DA 07-0395 June 18 2008
IN THE SUPREME COURT OF THE STATE OF MONTANA
2008 MT 220N
SPENCER JEAN McCLURE,
Petitioner and Appellant,
v.
STATE OF MONTANA,
Respondent and Appellee.
APPEAL FROM: District Court of the Thirteenth Judicial District,
In and For the County of Yellowstone, Cause No. DV 06-1346
Honorable Susan P. Watters, Presiding Judge
COUNSEL OF RECORD:
For Appellant:
Spencer McClure, Pro Se; Glendive, Montana
For Appellee:
Hon. Mike McGrath, Attorney General; Mark W. Mattioli,
Assistant Attorney General, Helena, Montana
Dennis Paxinos, Yellowstone County Attorney; Christopher Morris,
Deputy County Attorney, Billings, Montana
Submitted on Briefs: May 21, 2008
Decided: June 18, 2008
Filed:
__________________________________________
Clerk
Chief Justice Karla M. Gray delivered the Opinion of Court.
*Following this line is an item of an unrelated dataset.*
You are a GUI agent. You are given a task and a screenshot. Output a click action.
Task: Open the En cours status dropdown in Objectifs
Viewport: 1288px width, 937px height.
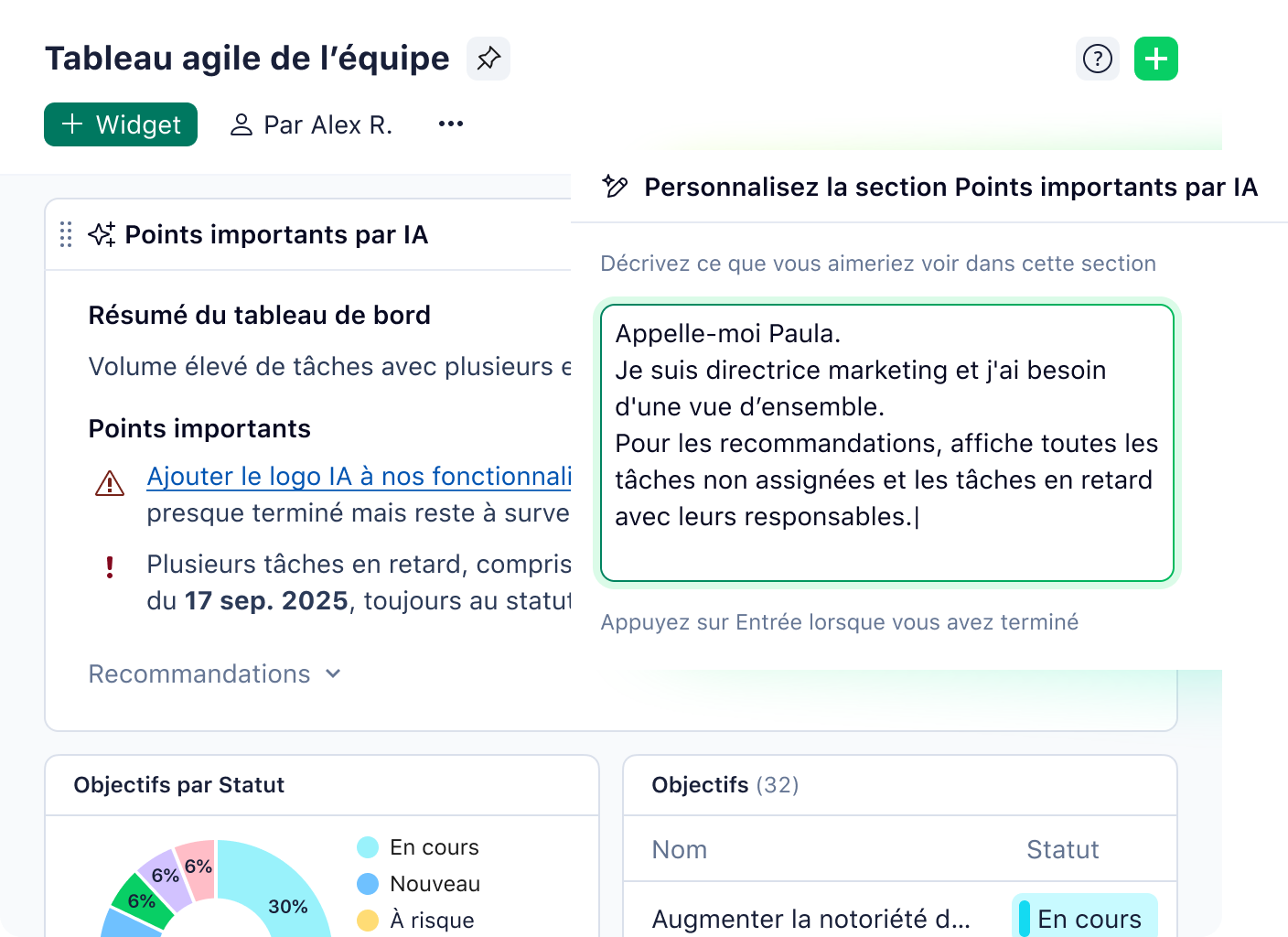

¶1 Pursuant to Section I, Paragraph 3(d)(v), Montana Supreme Court 1996 Internal
Operating Rules, as amended in 2003, the following memorandum decision shall not be cited
as precedent. It shall be filed as a public document with the Clerk of the Supreme Court and
its case title, Supreme Court cause number and disposition shall be included in this Court’s
quarterly list of noncitable cases published in the Pacific Reporter and Montana Reports.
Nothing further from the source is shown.